■ Written task
Print the following lines word for word, each one as it appears.

■ Records for this exercise

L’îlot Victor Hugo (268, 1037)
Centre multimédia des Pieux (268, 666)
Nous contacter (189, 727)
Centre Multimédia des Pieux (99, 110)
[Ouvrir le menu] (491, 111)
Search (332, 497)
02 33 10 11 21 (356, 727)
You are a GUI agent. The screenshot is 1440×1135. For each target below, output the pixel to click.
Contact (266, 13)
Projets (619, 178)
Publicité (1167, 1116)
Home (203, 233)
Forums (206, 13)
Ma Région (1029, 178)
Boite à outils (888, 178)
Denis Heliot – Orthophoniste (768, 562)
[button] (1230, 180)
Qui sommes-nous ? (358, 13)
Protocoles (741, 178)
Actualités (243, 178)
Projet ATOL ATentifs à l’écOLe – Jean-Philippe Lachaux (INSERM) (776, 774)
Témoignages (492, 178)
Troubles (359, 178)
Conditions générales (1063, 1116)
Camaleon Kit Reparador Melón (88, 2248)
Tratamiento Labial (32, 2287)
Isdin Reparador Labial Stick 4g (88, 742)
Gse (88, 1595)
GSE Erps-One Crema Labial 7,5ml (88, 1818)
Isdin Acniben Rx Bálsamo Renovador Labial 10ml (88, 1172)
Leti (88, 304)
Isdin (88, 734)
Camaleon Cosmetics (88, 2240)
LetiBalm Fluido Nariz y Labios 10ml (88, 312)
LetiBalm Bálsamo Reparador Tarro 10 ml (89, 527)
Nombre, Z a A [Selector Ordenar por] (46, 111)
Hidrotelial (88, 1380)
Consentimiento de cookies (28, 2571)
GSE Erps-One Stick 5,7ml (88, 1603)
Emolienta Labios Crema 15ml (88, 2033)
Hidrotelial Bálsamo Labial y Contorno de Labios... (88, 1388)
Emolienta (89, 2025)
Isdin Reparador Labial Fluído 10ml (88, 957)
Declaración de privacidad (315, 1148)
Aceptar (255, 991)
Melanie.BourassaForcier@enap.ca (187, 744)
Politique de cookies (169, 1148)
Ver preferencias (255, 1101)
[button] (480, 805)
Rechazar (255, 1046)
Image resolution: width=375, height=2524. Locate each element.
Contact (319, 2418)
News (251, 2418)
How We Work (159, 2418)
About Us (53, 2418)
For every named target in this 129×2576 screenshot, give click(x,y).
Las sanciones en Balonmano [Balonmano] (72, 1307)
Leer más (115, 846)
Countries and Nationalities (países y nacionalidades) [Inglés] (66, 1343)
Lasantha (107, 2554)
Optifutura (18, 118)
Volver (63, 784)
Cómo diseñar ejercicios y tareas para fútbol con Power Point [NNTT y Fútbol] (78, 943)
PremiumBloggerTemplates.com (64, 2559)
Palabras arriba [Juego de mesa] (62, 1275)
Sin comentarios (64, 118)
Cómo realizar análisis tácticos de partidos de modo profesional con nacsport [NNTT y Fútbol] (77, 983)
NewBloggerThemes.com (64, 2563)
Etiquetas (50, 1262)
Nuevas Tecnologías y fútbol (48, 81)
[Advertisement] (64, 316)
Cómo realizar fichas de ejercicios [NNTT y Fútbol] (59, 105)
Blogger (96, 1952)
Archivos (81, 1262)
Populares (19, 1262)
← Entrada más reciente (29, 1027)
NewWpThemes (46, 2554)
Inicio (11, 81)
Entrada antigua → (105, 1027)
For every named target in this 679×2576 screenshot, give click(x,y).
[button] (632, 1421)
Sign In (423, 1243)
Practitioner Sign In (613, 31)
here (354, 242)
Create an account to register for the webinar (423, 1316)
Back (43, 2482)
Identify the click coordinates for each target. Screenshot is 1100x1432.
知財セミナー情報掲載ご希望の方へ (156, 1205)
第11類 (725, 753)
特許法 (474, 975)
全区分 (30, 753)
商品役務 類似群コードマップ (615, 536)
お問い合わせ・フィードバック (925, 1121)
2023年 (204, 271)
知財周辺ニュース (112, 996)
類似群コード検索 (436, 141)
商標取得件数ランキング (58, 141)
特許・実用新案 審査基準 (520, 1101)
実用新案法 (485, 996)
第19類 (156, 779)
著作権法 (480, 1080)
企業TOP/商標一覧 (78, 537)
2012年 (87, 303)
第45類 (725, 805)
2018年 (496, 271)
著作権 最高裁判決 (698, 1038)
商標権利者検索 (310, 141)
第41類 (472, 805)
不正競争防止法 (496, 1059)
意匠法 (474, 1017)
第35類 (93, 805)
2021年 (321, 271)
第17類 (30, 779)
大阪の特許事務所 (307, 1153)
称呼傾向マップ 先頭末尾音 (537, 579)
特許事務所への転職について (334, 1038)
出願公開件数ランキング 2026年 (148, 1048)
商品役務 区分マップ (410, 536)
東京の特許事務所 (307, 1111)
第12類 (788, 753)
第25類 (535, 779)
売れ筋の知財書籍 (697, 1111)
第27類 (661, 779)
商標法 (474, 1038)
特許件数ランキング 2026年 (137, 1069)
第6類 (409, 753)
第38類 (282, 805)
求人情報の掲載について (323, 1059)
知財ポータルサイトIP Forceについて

■ Complete output
L’îlot Victor Hugo (268, 1037)
Centre multimédia des Pieux (268, 666)
Nous contacter (189, 727)
Centre Multimédia des Pieux (99, 110)
[Ouvrir le menu] (491, 111)
Search (332, 497)
02 33 10 11 21 (356, 727)
You are a GUI agent. The screenshot is 1440×1135. For each target below, output the pixel to click.
Contact (266, 13)
Projets (619, 178)
Publicité (1167, 1116)
Home (203, 233)
Forums (206, 13)
Ma Région (1029, 178)
Boite à outils (888, 178)
Denis Heliot – Orthophoniste (768, 562)
[button] (1230, 180)
Qui sommes-nous ? (358, 13)
Protocoles (741, 178)
Actualités (243, 178)
Projet ATOL ATentifs à l’écOLe – Jean-Philippe Lachaux (INSERM) (776, 774)
Témoignages (492, 178)
Troubles (359, 178)
Conditions générales (1063, 1116)
Camaleon Kit Reparador Melón (88, 2248)
Tratamiento Labial (32, 2287)
Isdin Reparador Labial Stick 4g (88, 742)
Gse (88, 1595)
GSE Erps-One Crema Labial 7,5ml (88, 1818)
Isdin Acniben Rx Bálsamo Renovador Labial 10ml (88, 1172)
Leti (88, 304)
Isdin (88, 734)
Camaleon Cosmetics (88, 2240)
LetiBalm Fluido Nariz y Labios 10ml (88, 312)
LetiBalm Bálsamo Reparador Tarro 10 ml (89, 527)
Nombre, Z a A [Selector Ordenar por] (46, 111)
Hidrotelial (88, 1380)
Consentimiento de cookies (28, 2571)
GSE Erps-One Stick 5,7ml (88, 1603)
Emolienta Labios Crema 15ml (88, 2033)
Hidrotelial Bálsamo Labial y Contorno de Labios... (88, 1388)
Emolienta (89, 2025)
Isdin Reparador Labial Fluído 10ml (88, 957)
Declaración de privacidad (315, 1148)
Aceptar (255, 991)
Melanie.BourassaForcier@enap.ca (187, 744)
Politique de cookies (169, 1148)
Ver preferencias (255, 1101)
[button] (480, 805)
Rechazar (255, 1046)
Image resolution: width=375, height=2524. Locate each element.
Contact (319, 2418)
News (251, 2418)
How We Work (159, 2418)
About Us (53, 2418)
For every named target in this 129×2576 screenshot, give click(x,y).
Las sanciones en Balonmano [Balonmano] (72, 1307)
Leer más (115, 846)
Countries and Nationalities (países y nacionalidades) [Inglés] (66, 1343)
Lasantha (107, 2554)
Optifutura (18, 118)
Volver (63, 784)
Cómo diseñar ejercicios y tareas para fútbol con Power Point [NNTT y Fútbol] (78, 943)
PremiumBloggerTemplates.com (64, 2559)
Palabras arriba [Juego de mesa] (62, 1275)
Sin comentarios (64, 118)
Cómo realizar análisis tácticos de partidos de modo profesional con nacsport [NNTT y Fútbol] (77, 983)
NewBloggerThemes.com (64, 2563)
Etiquetas (50, 1262)
Nuevas Tecnologías y fútbol (48, 81)
[Advertisement] (64, 316)
Cómo realizar fichas de ejercicios [NNTT y Fútbol] (59, 105)
Blogger (96, 1952)
Archivos (81, 1262)
Populares (19, 1262)
← Entrada más reciente (29, 1027)
NewWpThemes (46, 2554)
Inicio (11, 81)
Entrada antigua → (105, 1027)
For every named target in this 679×2576 screenshot, give click(x,y).
[button] (632, 1421)
Sign In (423, 1243)
Practitioner Sign In (613, 31)
here (354, 242)
Create an account to register for the webinar (423, 1316)
Back (43, 2482)
Identify the click coordinates for each target. Screenshot is 1100x1432.
知財セミナー情報掲載ご希望の方へ (156, 1205)
第11類 (725, 753)
特許法 (474, 975)
全区分 (30, 753)
商品役務 類似群コードマップ (615, 536)
お問い合わせ・フィードバック (925, 1121)
2023年 (204, 271)
知財周辺ニュース (112, 996)
類似群コード検索 (436, 141)
商標取得件数ランキング (58, 141)
特許・実用新案 審査基準 (520, 1101)
実用新案法 (485, 996)
第19類 (156, 779)
著作権法 (480, 1080)
企業TOP/商標一覧 (78, 537)
2012年 (87, 303)
第45類 (725, 805)
2018年 (496, 271)
著作権 最高裁判決 (698, 1038)
商標権利者検索 (310, 141)
第41類 (472, 805)
不正競争防止法 (496, 1059)
意匠法 (474, 1017)
第35類 (93, 805)
2021年 (321, 271)
第17類 (30, 779)
大阪の特許事務所 (307, 1153)
称呼傾向マップ 先頭末尾音 (537, 579)
特許事務所への転職について (334, 1038)
出願公開件数ランキング 2026年 (148, 1048)
商品役務 区分マップ (410, 536)
東京の特許事務所 (307, 1111)
第12類 (788, 753)
第25類 (535, 779)
売れ筋の知財書籍 (697, 1111)
第27類 (661, 779)
商標法 (474, 1038)
特許件数ランキング 2026年 (137, 1069)
第6類 (409, 753)
第38類 (282, 805)
求人情報の掲載について (323, 1059)
知財ポータルサイトIP Forceについて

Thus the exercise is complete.